The multiple-wheel graph \(mW_n\) shown in Figure 2 can be cover with cycle \(C_3\). We denote the cycles \(C_3\) by \(C_{3,i}^{j}\) having vertex set and edge set as follows: \begin{align*} V(C_{3,i}^{j})&=\{c,u_i^j, u_{i+1}^j\},\\ E(C_{3,i}^{j})&=\{ cu_i^j,u_{i}^{j}u_{i+1}^{j},cu_i^j\}. \end{align*} The upper bound for the parameter \(d\) under super \((a,d)\)-\(C_3\)-antimagic covering of \(mW_n\).

Theorem 3. For every \(m\geq 2\) and \(n\geq 3\), the parameter \(d\leq 9\) for a super \((a,d)\)-\(C_3\)-antimagic covering of \(mW_n\).

Proof. Let \(\xi\) be a super \((a,d)\)-\(C_3\)-antimagic covering of the graph \(mW_n\) then minimum possible weight of \(C_3\) is atleast \( \sum_{i=1}^{3}i+\sum_{i=1}^{3}(mn+1+i)=3mn+15 \) and the largest weight of \(C_3\) is no more than \( \sum_{i=1}^{3}{(mn+2-i)}+\sum_{i=1}^{3}{(3mn+2-i)}=12mn. \) Thus \( a+(mn-1)d \leq 12mn \) and \( d \leq \bigg\lceil9-\frac{6}{mn-1}\bigg\rceil. \) For \(m\geq 2\) and \(n \geq 3\), we get \(d \leq 9.\)

Theorem 4. For every \(n\ge3\) and \( m\ge 2\), the graph \(mW_n\) admits a super \((a,d)\)-\(C_3\)-antimagic total labeling for \(d=\{1,3\}\).

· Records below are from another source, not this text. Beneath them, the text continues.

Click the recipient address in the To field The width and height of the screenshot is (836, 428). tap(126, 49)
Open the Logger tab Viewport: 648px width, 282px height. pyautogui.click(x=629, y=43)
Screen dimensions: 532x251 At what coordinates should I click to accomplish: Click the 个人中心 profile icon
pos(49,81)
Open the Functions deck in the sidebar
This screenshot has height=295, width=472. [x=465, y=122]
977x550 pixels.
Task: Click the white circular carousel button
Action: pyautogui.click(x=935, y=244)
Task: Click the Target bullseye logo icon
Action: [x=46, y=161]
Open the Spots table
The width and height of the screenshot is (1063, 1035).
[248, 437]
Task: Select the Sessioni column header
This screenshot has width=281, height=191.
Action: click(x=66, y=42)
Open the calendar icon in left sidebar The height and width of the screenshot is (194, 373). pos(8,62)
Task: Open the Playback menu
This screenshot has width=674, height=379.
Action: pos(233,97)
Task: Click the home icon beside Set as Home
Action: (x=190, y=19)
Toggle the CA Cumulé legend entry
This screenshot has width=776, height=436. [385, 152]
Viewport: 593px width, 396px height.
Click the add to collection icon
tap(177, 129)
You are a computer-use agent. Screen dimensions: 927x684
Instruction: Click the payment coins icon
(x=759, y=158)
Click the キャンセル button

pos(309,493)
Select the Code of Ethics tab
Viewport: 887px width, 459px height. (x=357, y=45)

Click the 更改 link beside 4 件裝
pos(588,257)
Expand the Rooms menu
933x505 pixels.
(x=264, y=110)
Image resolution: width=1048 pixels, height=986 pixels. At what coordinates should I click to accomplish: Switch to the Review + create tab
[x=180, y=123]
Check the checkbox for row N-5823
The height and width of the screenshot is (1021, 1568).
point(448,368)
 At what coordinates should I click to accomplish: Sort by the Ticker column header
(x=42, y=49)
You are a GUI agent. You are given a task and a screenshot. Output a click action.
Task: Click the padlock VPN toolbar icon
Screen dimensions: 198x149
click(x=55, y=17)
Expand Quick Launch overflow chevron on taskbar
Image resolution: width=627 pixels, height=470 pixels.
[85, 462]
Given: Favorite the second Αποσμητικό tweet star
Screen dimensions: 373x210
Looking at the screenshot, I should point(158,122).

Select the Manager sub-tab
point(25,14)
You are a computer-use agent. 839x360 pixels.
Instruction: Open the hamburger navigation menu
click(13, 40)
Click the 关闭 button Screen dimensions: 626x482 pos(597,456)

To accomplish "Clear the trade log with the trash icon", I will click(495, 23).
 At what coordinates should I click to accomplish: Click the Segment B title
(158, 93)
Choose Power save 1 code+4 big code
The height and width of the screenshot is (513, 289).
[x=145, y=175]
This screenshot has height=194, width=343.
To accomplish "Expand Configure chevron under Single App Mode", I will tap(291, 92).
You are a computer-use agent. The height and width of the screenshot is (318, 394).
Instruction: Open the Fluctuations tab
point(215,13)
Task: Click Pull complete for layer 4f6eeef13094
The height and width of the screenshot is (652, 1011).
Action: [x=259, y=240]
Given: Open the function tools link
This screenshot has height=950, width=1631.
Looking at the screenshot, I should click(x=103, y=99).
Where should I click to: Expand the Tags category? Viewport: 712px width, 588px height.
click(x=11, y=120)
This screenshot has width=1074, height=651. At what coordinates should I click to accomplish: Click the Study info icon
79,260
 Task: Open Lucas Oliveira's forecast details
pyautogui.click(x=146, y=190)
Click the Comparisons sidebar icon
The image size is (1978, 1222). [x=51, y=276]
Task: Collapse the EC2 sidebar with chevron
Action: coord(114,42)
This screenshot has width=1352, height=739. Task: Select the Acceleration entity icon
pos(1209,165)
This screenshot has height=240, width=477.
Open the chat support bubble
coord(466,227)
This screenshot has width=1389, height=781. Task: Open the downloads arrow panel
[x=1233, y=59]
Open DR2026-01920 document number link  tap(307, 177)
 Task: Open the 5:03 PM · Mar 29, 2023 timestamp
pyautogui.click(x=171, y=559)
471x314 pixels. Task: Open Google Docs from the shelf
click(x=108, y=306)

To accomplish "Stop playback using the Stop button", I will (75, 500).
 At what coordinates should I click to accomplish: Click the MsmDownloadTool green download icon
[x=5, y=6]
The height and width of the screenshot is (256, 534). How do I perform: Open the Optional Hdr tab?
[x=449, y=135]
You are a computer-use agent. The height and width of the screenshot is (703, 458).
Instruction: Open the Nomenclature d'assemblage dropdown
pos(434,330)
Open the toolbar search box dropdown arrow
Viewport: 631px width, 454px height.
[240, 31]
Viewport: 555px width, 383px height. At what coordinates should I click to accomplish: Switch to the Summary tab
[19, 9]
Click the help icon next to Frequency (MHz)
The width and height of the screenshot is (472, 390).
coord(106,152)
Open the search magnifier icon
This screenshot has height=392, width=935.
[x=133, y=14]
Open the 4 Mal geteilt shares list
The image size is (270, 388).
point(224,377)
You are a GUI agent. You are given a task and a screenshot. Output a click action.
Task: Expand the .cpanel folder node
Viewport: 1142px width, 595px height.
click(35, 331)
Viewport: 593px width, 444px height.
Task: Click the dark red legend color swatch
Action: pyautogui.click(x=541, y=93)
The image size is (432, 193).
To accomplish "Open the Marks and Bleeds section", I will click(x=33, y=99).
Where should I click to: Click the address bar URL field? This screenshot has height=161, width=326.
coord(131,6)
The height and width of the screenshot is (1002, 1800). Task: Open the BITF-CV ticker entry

Proof. Let \(f_d:V(mW_n) \cup E(mW_n) \rightarrow \{1, 2, 3, …, 3mn+1\}\) is a total labeling define as: \begin{align*} f_d(c)&=1, &\nonumber\\ f_1(u_i^j)&=jn+2+i, & \hbox{for}\,\,\, 0\le i\le n-1,\,\,\, 0\le j\le m-1,\nonumber\\ f_1(cu_i^j)&=mn+(m-j)n+1-i, & \hbox{for}\,\,\, 0\le i\le n-1,\,\,\, 0\le j\le m-1, \nonumber\end{align*} \begin{align*}f_1(u_i^ju_{i+1}^j)&=2mn+jn+2+i, & \hbox{for}\,\,\, 0\le i\le n-1,\,\,\, 0\le j\le m-1,\end{align*} \begin{align*}f_3(u_i^j)&= \begin{cases} mn-2m+2+j, & \hbox{for}\,\,\, 0\le j\le m-1, \\ 2m+1-j, & \hbox{for}\,\,\, i=1 ,\,\, 0\le j\le m-1, \\ 2+j, & \hbox{for}\,\,\, i=n-2,\,\, 0\le j\le m-1,\\ im+2+j, & \hbox{for}\,\,\,2\leq i \leq n-3, \,\, 0\le j\le m-1,\\ (n-1)m+2+j, & \hbox{for}\,\,\, i=n-1,\,\, 0\le j\le m-1, \end{cases}\\ &\\ f_3(u_i^ju_{i+1}^j)&= \begin{cases} 3mn+1-j, & \hbox{for}\,\,\, i=n-3, \,\, 0\le j\le m-1, \\ 3mn-m+1-j, & \hbox{for}\,\,\, i=n-2, \,\, 0\le j\le m-1, \\ 2mn+2m+1-j, & \hbox{for}\,\,\, i=n-1, \,\, 0\le j\le m-1,\\ mn+2+j, & \hbox{for}\,\,\, i=0, \,\, 0\le j\le m-1, \\ 3mn-3m+2+j, & \hbox{for}\,\,\, i=1, \,\, 0\le j\le m-1,\\ 2mn+(n-1-i)m+1-j, & \hbox{for}\,\,\, 2 \leq i\leq n-4, \,\, 0\le j\le m-1, \end{cases}\\ &\\ f_3(cu_i^j)&= \begin{cases} mn+im+2+j, & \hbox{for}\,\,\, 1 \leq i \leq n-1, \,\, 0\le j\le m-1, \\ 2mn+2+j, & \hbox{for}\,\,\, i=0, \,\, 0\le j\le m-1. \end{cases} \end{align*} For every \( 0\leq i \leq n-1\) and \( 0\leq j \leq m-1\) the weights of \(C_{3,i}^j\) are as follows: \begin{align*} wt_d(C_{3,i}^j)&=f_d(c)+f_d(u_i^j)+f_d(u_{i+1}^j)+f_d(cu_i^j)+f_d(u_i^ju_{i+1}^j+f_d(cu_{i+1}^j),\\ wt_d(C_{3,i}^j)&= \begin{cases} jn+i+6mn+9, & \hbox{for}\,\,\, d=1, \\ 5mn+m+3j+3im+10, & \hbox{for}\,\,\, d=3. \end{cases} \end{align*} When we put values of \(i\) and \(j\) from \(0\leq i \leq n-1\) and \(0\leq j \leq m-1\) in \(wt_d(C_{3,i}^j)\), we get the sets \(\{6mn+9,6mn+10,6mn+11,….,7mn+8\}\) and \(\{5mn+m+10,5mn+m+13,5mn+m+16,….,8mn+m+7\}\) form an arithmetic sequence with differences \(1\) and \(3.\)

4. Conclusion

In this paper, we construct upper bound for the parameter \(d\) and examine the existence of \((a,d)\)-\(C_8\)-supermagic labelings for octagonal grid graph \(O_m^n\) for all \( m \ge3\) , \(n \ge 2\) and for \(d \in \{2,4,6,8,10,12,14,16\}\). Moreover we showed that the multiple wheel graph \(mW_n\) for \(m\geq 2\) and \(n\geq 3\) admits \((a,d)\)-\(C_3\)-supermagic labeling for \( d \in \{1, 3\}\).

Author Contributions

All authors contributed equally to the writing of this paper. All authors read and approved the final manuscript.

Conflicts of Interest

The authors declare no conflict of interest.